The resource was updated to include Nurse Practitioners (NP), NP Practice Standards and NP Entry-Level Competencies. Reviewing this document may help to support RNs and NPs when addressing professional practice issues.
CRNS Practice and Education Nursing Advisors are available to answer your questions. They can be contacted by phone at 1.800.667.9945 or 306.259.4227 or by email at practiceadvice@crns.ca.

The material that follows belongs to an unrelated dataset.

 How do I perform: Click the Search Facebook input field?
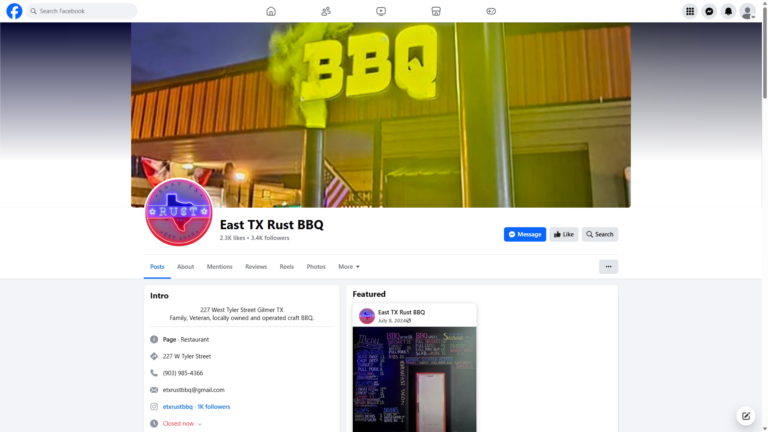point(82,11)
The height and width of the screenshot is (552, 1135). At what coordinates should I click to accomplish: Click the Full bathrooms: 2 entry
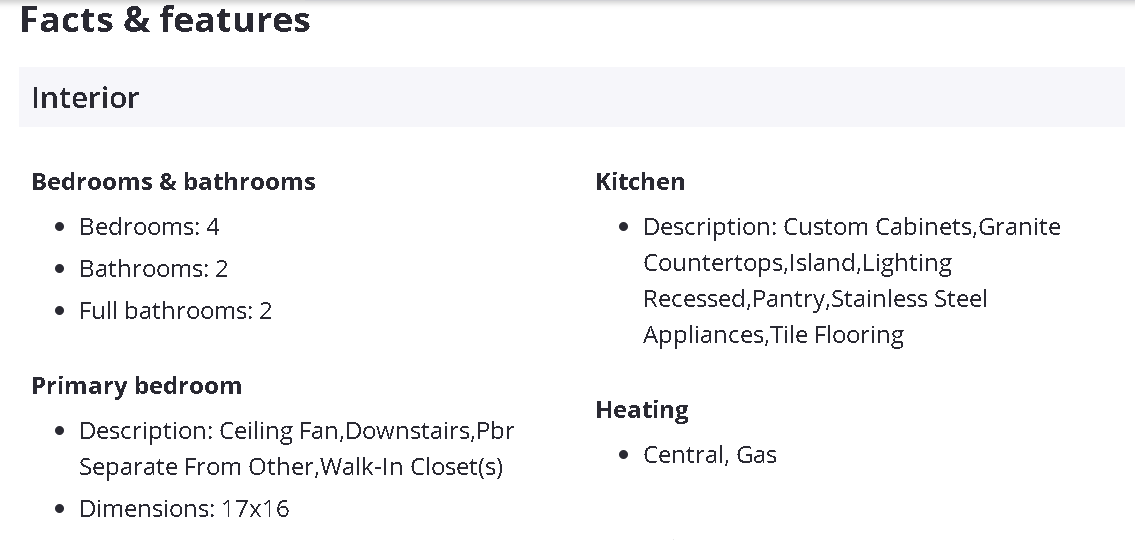[175, 311]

Clinical Decision Tool Updates and RN(AAP) Scope of Practice Reminder
Updates to two Clinical Decision Tools (CDT) are effective October 1, 2024:
- Urinary Tract Infection (Cystitis and Pyelonephritis): Adult has been updated and now requires immediate consultation for pregnant patients presenting with a suspected urinary tract infection (UTI). There are clinical decisions that go beyond the CDT that may be important when treating pregnant clients who seemingly have a UTI and therefore consultation is required.
- Atopic Dermatitis: Adult and Pediatric CDT has had examples of signs and symptoms of systemic infection added to the immediate consultation section.
Reminders regarding scope of practice for RN(AAP)s
- The CDTs contain the additional actions that RN(AAP)s are authorized to take when permitted by the employer. RN(AAP)s are responsible for immediately consulting with a Nurse Practitioner (NP) or physician when required in a CDT.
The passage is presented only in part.